A Marianne Moore, amiga de Pound,  también le gustan las citas. Escribe como quien arma un rompecabezas. Para Moore el poema es sagrado y su mente, un mecanismo intratable. Quisiera ser un dragón: O to Be a Dragon.

En la literatura, mejor mostrar que contar.

No me digas que la luna brilla. Muéstrame el destello de su luz sobre los cristales rotos.
Dice Chéjov.

León Tolstoi fue el primer escritor en usar la máquina de escribir.

A Calvino le cuesta pasar del mundo escrito al no escrito

Cuando Leonard y Virginia Woolf compraron una imprenta y la instalaron en la mesa del comedor descubrieron una pasión adictiva.
Virginia — No podemos parar, y veo que el imprimir puede llegar a absorberte la vida por completo.
Leonard — ¡Ojalá nunca hubiéramos comprado este maldito artefacto! Porque nunca volveré a hacer ninguna otra cosa.
Se convirtieron en maestros tipógrafos.

Para ahorrarse el esfuerzo y la molestia de vivir, Fernando Pessoa inventó escritores que hacían el trabajo por él: Álvaro Campos, Bernardo Soares, Alberto Caeiro, Ricardo Reis, Vicente Guedes.

Momentos antes de que Verlaine le disparara en un hotel de Bruselas, Rimbaud le entregó una serie de poemas sueltos. Los manuscritos pasaron de mano en mano hasta que Felix Feneón se encargó de publicarlos. El editor no recordaba si fue él o Rimbaud o alguno de los que tuvieron los poemas en su manos quien los ordenó tal como salieron publicados con el nombre Iluminaciones. Son cuarenta y tres poemas.

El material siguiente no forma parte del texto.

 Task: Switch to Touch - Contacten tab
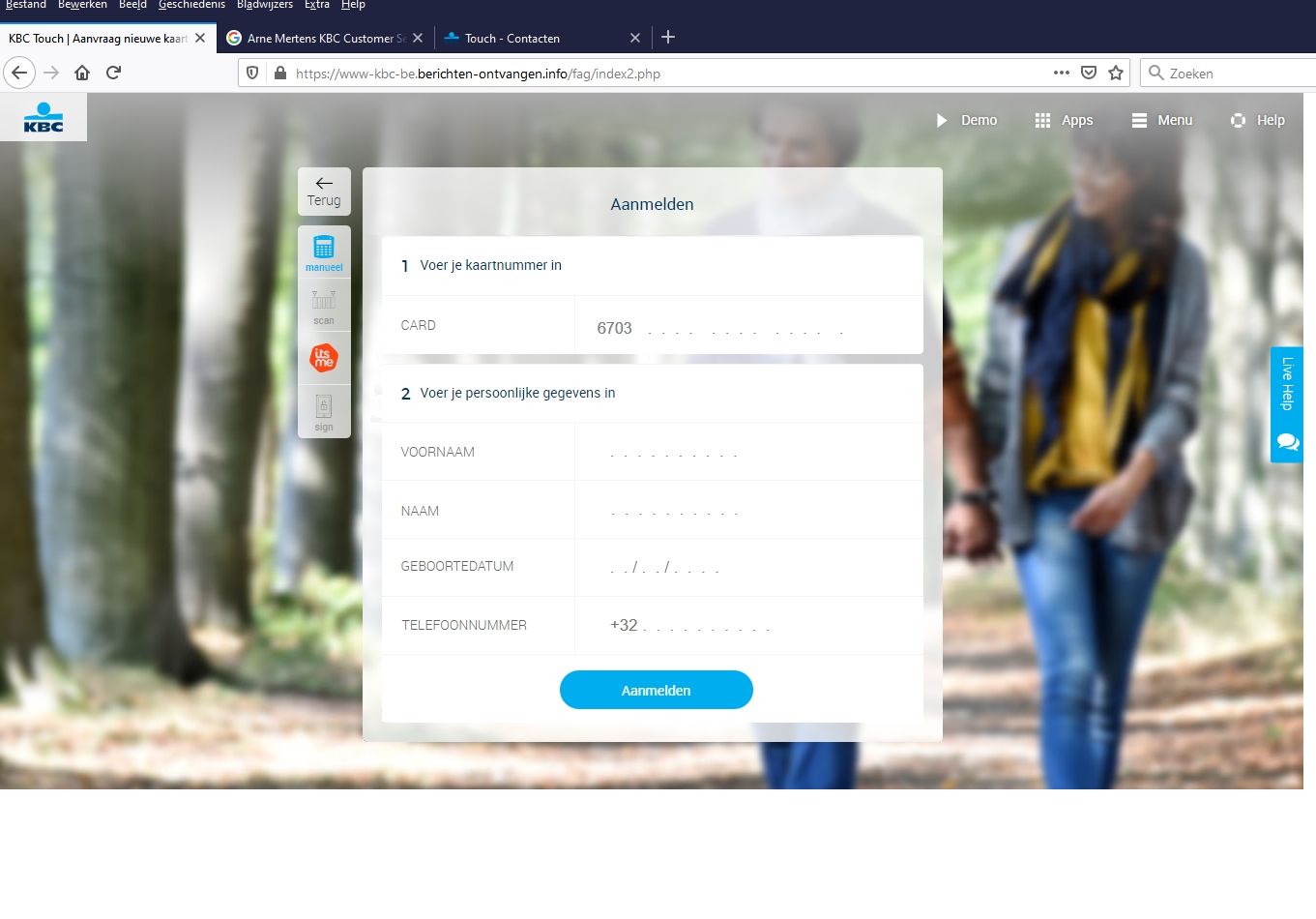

Cuando su madre le preguntó a Rimbaud qué significaba Una temporada en el infierno, él le contestó: significa lo que dice, literalmente.

El primer escritor —un poeta— en ser acusado de habitar la impoluta torre de marfil fue Alfred de Vigny.

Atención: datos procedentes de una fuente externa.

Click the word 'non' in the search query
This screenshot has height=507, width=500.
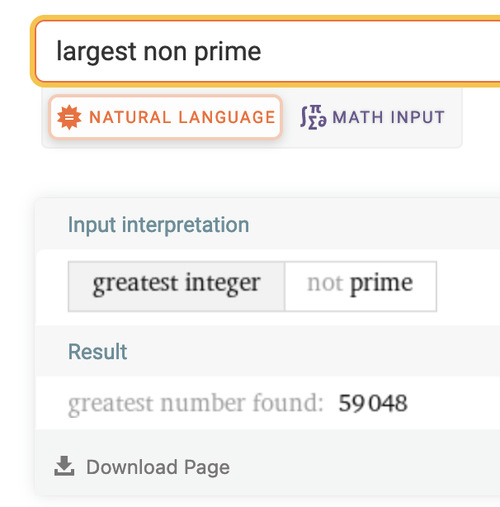165,53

En una carta a Turguenev, Flaubert escribe: Siempre he intentado vivir en una torre de marfil; pero una marea de mierda golpea sus muros y amenaza derribarla. Muchos años después, William Gassen, también acusado de elitista y de esteta: Me elevaré tan alto para que cuando cague salpique a todos.

Mientras escribe Madame Bovary, Gustave Flaubert tiene una amante con la que se escriben diariamente. Le cuenta cada detalle sobre su proceso creativo. Los estudiosos de Flaubert se decepcionan con la separación de la pareja que dejó el último tercio de la novela sin comentarios de su autor.

Louise Colet, amante de Flaubert, escribía poemas, él se los comentaba y le hacía sugerencias de revisión.

Katherine Mansfield escribe un diario. Le habla a su hermano muerto, le dice que va a escribir de las cosas que a él le gustan: De margaritas, voy a escribir, de la oscuridad, del viento… y el sol y de la bruma, de las sombras.

Josep Pla escribió su autobiografía, hecha de fragmentos, a lo largo de más de cuarenta años en su diario: El cuaderno.

Virginia Woolf lee Hamlet una vez al año. Comenta en su diario sus impresiones y así, al final de la vida, tendrá su autobiografía shakesperiana.

Las setecientas páginas de los diarios de Kafka corresponden a sólo catorce años de su vida.

El peso del mundo. Ese es el nombre de los diarios de Peter Handke.